BACKGROUND. Semaphorin3a (Sema3a), a chemorepellant guidance protein, plays crucial roles in neural, cardiac and peripheral vascular patterning. Sema3a is expressed, within the kidney, in the developing nephron, mature podocytes and collecting tubules. Administration of recombinant Sema3a to wild-type mice induces foot process effacement and fusion and reversible albuminuria. Nephrotic-range proteinuria was reported in 64% of renal transplant recipients converted from a calcineurin inhibitor-based to a rapamycin-based immunosuppressive regimen. We previously demonstrated that rapamycin inhibits in vivo and in vitro, in a dose-dependent manner, the expression of the main components of podocyte-cytoskeleton and slit-diaphragm. Thus, the aim of the present study was to investigate whether rapamycin may modulate Sema3a expression, in the attempt to evaluate the role of Sema3a in mTOR inhibition-induced proteinuria.

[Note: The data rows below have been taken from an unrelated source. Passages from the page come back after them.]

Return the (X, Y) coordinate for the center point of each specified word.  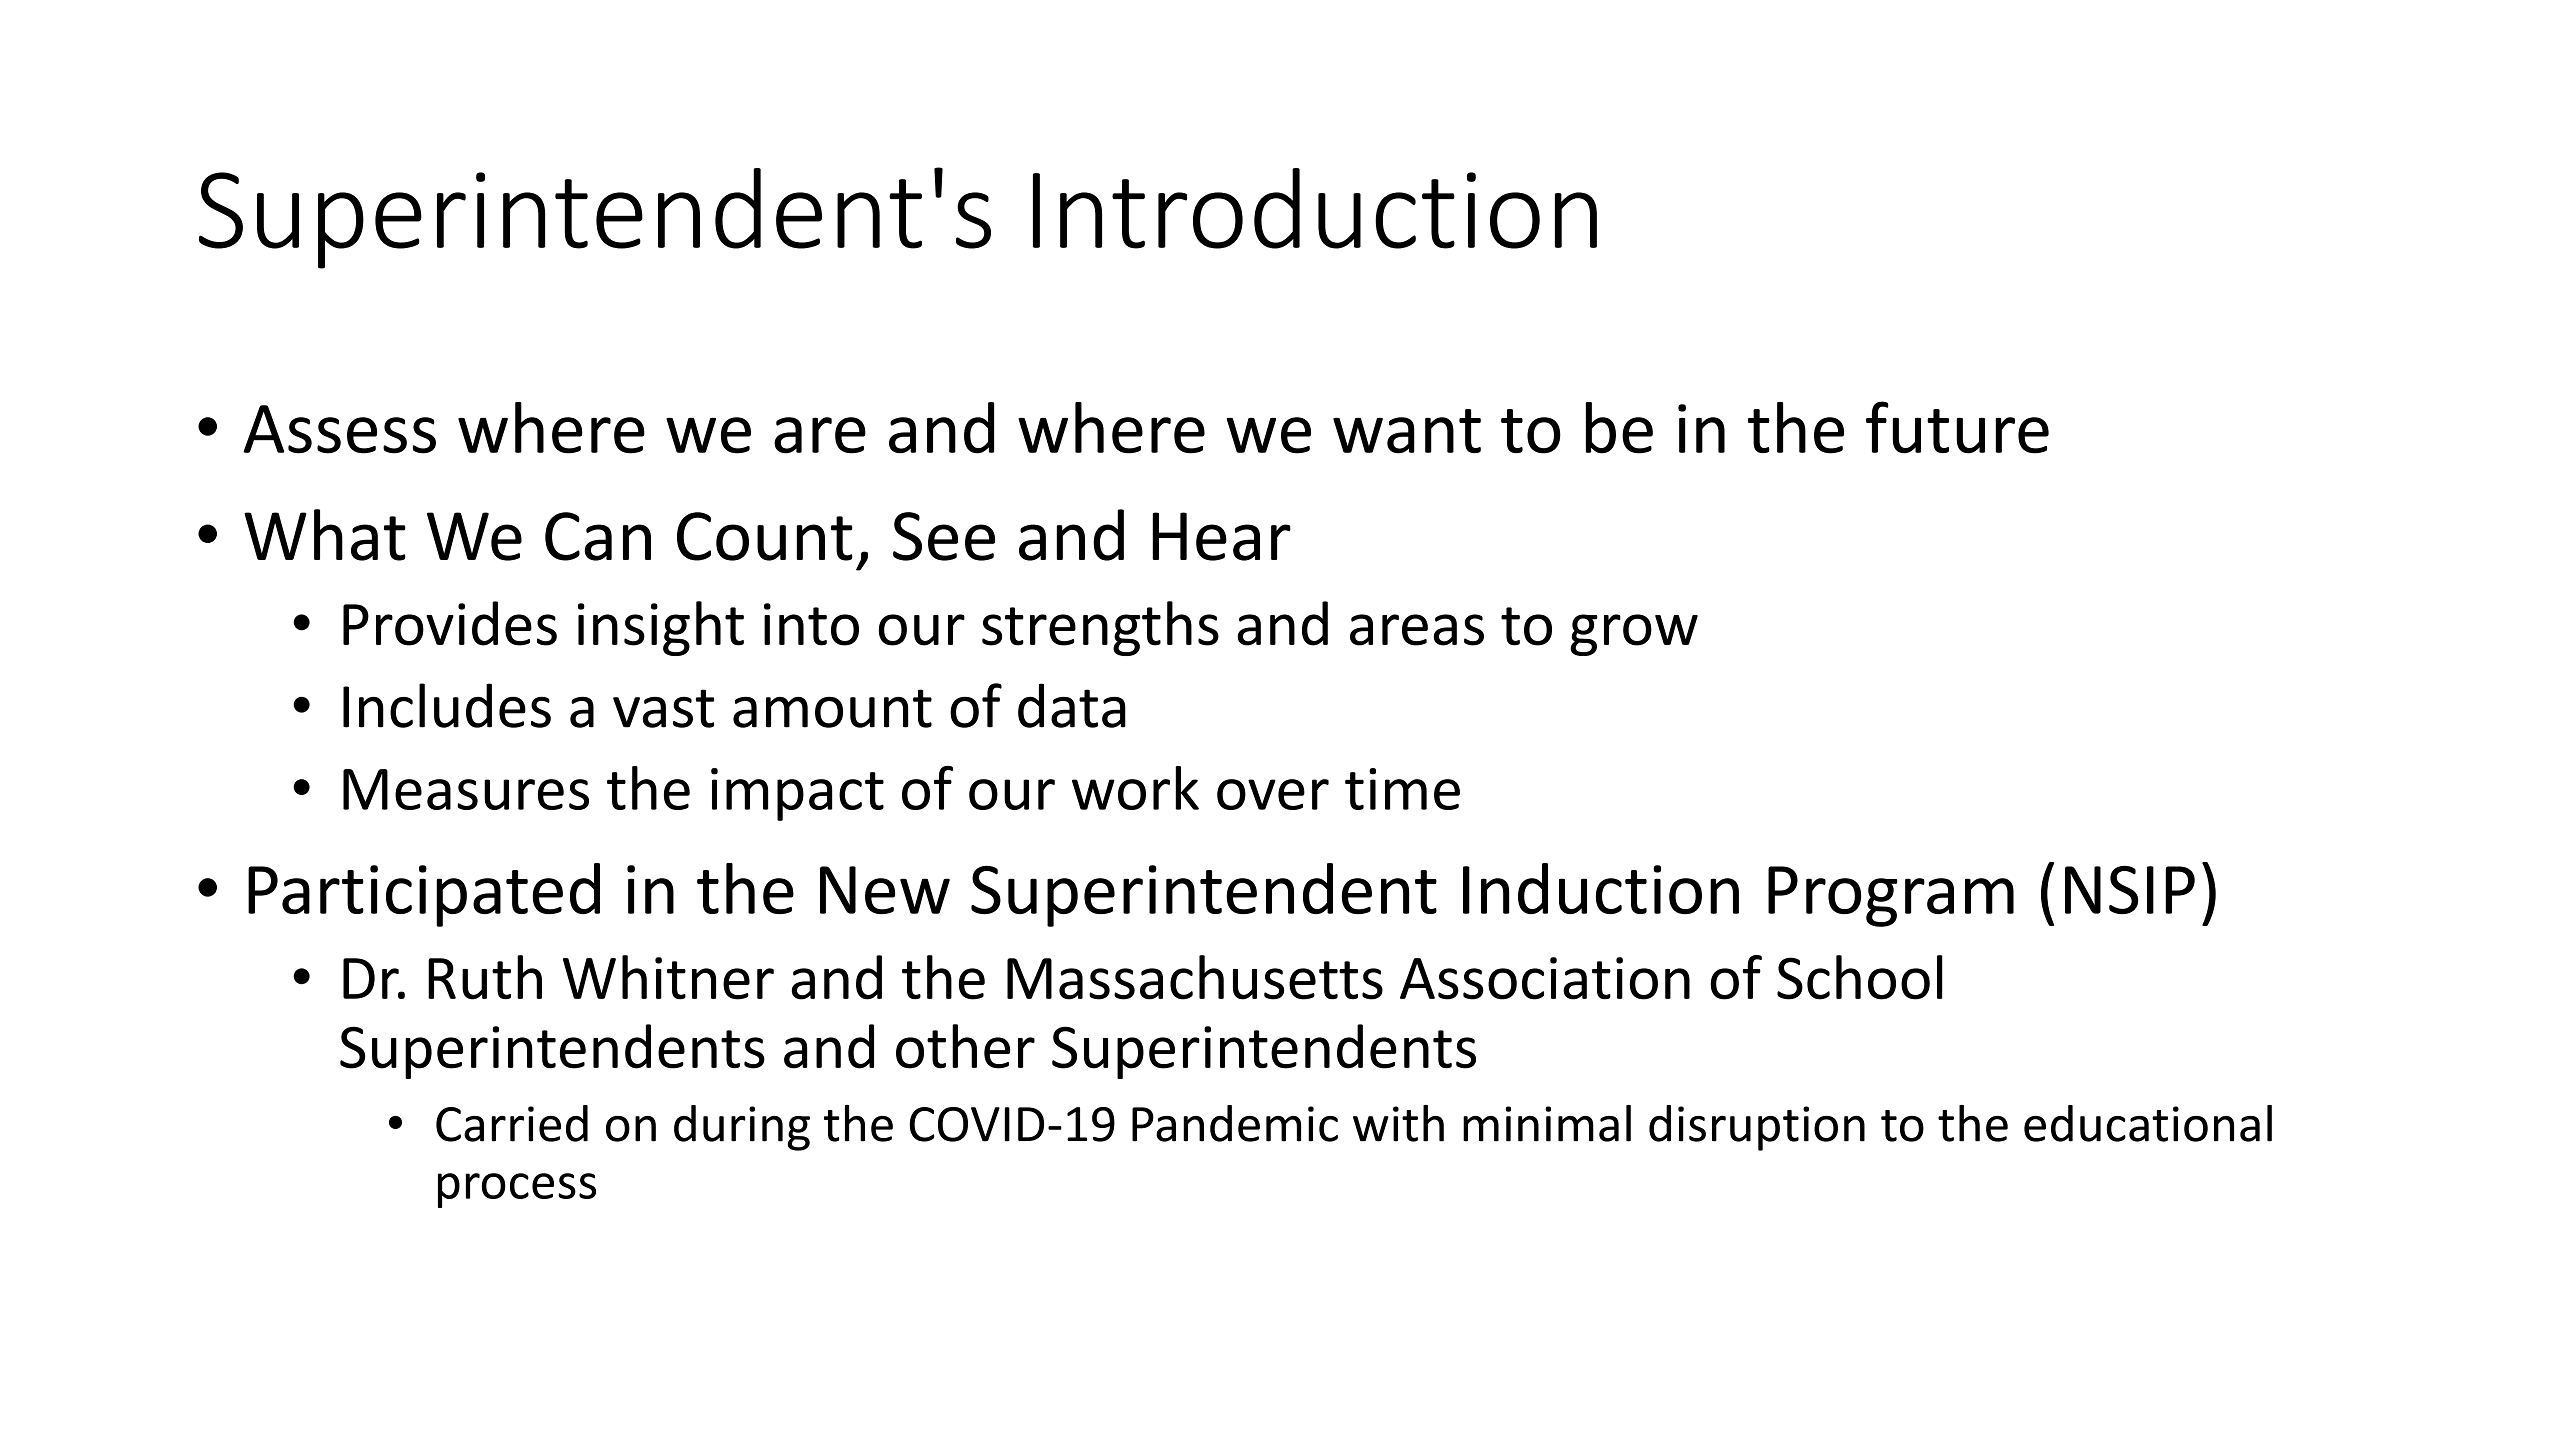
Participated (424, 895)
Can (598, 536)
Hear (1221, 536)
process (517, 1190)
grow (1634, 635)
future (1957, 427)
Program (1891, 896)
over (1273, 794)
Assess (339, 429)
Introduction (1315, 208)
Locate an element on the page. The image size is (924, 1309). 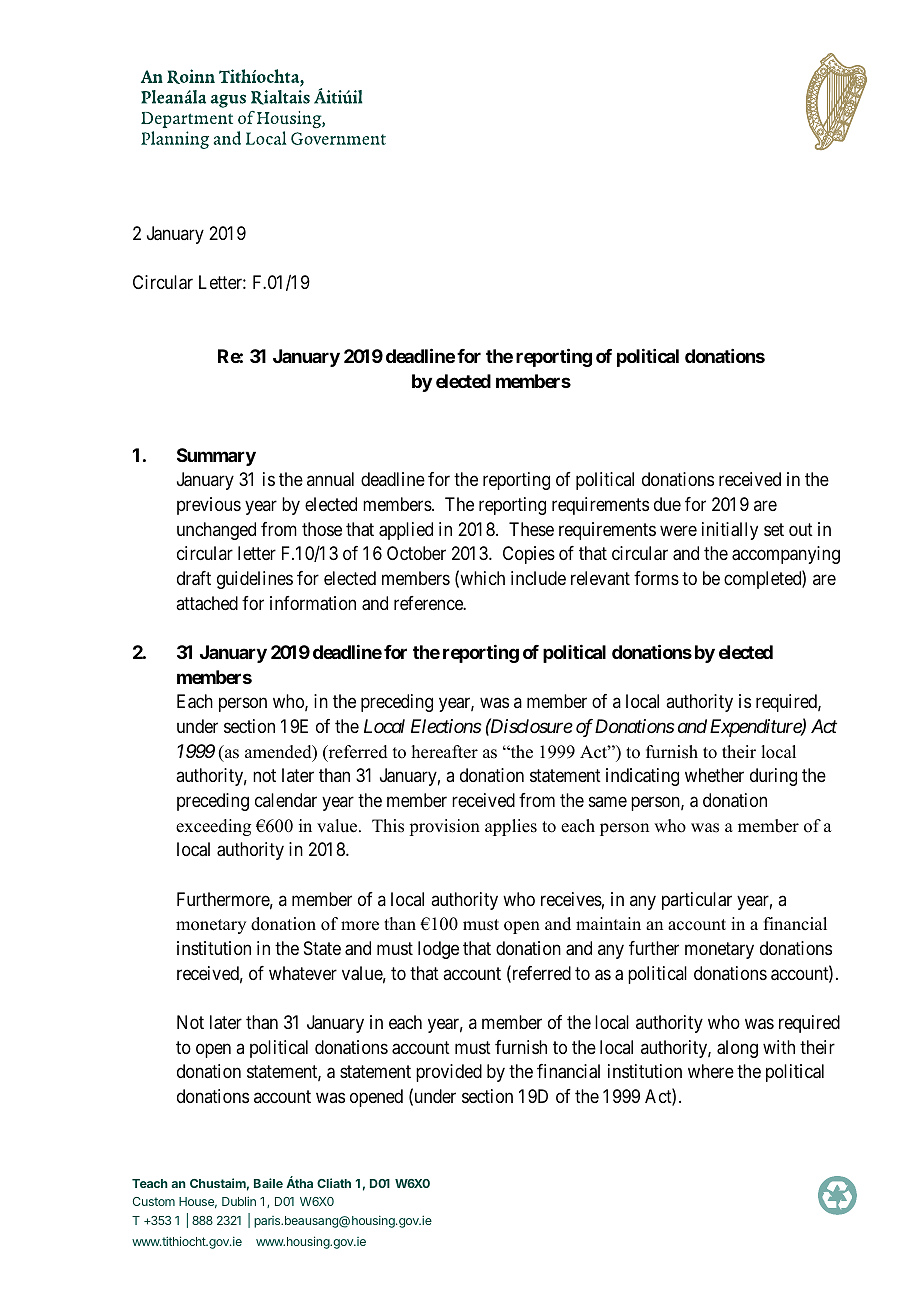
These is located at coordinates (531, 529).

METHODS. Rapamycin effect on Sema3a protein expression was evaluated in vitro, by confocal microscopy and western blotting, using an immortalized human podocyte cell line. Specifically, the cells were incubated 24 hours in serum-free medium and, then, exposed to rapamycin for 48 hours at the final concentration of 5, 10, 20 or 50 ng/ml. We, then, investigated whether in cultured podocytes 48 hours incubation at different Sema3a concentrations (20,50,100 ng/ml) modulated slit diaphragm-associated proteins-expression by western blotting. RESULTS and CONCLUSIONS. Rapamycin increased Sema3a protein expression in a dose dependent manner with a peak at 20 ng/ml. At this same dose the drug significantly increased in vitro albumin permeability through a podocyte monolayer. Interestingly, Sema3a, while increasing in a dose dependent manner albumin permeability, induced a significant reduction in the protein expression of podocyn and CD2AP, two key slit-diaphragm-associated proteins. Finally, rapamycin at 20ng/ml caused in the long term the phosphorylation at ser473 of akt, suggesting the activation of the mTOR complex-2. Interestingly, akt specific inhibition caused a significant reduction in rapamycin-induced Sema3a.

In conclusion, our data would suggest that rapamycin-induced proteinuria is dose dependent and might be mediated by the overexpression of Sema3a through the activation of the mTOR complex 2.